高名な日本画家を祖父と父に持つ三代目の時島一雅は、血統へのプレッシャーからか日本画を捨て、今はペット肖像画を生業とする職人として生きている。近づいてきた自称ブリーダーの森宮に、純白のダルメシアンを作る事業に誘われ出資する事になった。その森宮が山の中で不審な死を遂げ、時島も大きな事件に巻き込まれていく。

ミステリ小説の要素はかなり低いと思われますので、ネタバレ含みの感想になりますが・・・

日本画の家系という血統の呪縛が、時島一雅をして、犬の品種改良に強い関心を抱かせてしまうということでしょう。品種改良の過程での近親交配(品種を維持するためには欠かせないが)を知った時島が嫌悪感を持ったとたんに、婚約者から妊娠を知らされます。さらに狂犬病に感染したかも知れないと入院した病室で、日本画家としての自分の才能と血筋について葛藤し、さらに垂直感染について悶々として、狂気に駆られていく最後は迫力がありました。

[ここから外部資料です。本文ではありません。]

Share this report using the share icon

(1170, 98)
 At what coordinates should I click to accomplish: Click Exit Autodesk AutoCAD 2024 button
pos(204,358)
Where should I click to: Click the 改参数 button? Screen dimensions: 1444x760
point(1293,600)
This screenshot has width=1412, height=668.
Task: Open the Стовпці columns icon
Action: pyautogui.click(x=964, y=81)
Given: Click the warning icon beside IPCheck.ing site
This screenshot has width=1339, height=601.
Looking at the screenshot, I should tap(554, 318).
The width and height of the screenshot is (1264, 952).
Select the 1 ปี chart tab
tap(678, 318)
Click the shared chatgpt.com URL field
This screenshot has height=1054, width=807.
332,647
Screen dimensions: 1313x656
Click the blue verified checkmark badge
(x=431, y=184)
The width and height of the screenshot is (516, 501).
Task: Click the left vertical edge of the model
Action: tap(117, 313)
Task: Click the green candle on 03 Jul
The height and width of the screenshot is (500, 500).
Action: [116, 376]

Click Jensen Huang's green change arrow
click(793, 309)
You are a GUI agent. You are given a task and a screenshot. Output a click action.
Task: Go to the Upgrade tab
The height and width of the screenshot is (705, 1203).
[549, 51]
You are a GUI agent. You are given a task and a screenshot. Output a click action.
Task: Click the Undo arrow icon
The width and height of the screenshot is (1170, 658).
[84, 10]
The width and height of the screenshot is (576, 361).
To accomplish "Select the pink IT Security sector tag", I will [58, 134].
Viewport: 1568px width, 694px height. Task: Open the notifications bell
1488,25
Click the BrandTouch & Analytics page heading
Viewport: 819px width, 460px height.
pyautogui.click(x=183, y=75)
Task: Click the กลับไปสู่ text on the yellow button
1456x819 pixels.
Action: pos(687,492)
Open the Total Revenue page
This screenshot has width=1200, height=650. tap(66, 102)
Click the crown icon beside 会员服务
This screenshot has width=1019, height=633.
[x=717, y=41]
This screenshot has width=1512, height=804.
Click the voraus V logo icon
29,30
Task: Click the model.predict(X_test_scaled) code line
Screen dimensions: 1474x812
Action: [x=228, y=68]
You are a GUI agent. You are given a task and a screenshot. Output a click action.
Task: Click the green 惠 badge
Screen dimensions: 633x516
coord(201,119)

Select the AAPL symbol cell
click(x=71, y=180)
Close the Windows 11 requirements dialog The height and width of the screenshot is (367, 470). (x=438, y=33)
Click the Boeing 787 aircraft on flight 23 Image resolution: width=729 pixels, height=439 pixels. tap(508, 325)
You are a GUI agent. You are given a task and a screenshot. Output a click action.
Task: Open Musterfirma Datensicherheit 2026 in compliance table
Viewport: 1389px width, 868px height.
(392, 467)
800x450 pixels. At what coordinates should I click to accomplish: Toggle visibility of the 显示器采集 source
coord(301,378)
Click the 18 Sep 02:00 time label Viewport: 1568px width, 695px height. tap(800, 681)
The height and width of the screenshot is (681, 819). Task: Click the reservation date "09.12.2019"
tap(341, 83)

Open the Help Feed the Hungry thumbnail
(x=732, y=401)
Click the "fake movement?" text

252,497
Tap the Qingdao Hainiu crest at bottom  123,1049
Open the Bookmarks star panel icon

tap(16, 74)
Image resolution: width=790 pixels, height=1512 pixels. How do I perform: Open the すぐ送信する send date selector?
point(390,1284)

しかし、感染パニックという背景の印象が強いせいなのか、会話と改行ばかりの300ページという短さのせいなのか、残念ながら主人公の心理的葛藤の描かれ方が不満足でした。題材には、ビルドゥングスロマン(アンチ~だとしても)としての芸術家小説の雰囲気がありますので、もっと書き込んでくれたらいいのにと思います。最近の日本の小説は、二、三時間で読了するような、手軽で短いものが目に付きます。もっと長い、読み応えのあるものは、・・・・・たぶん、売れないんでしょうね。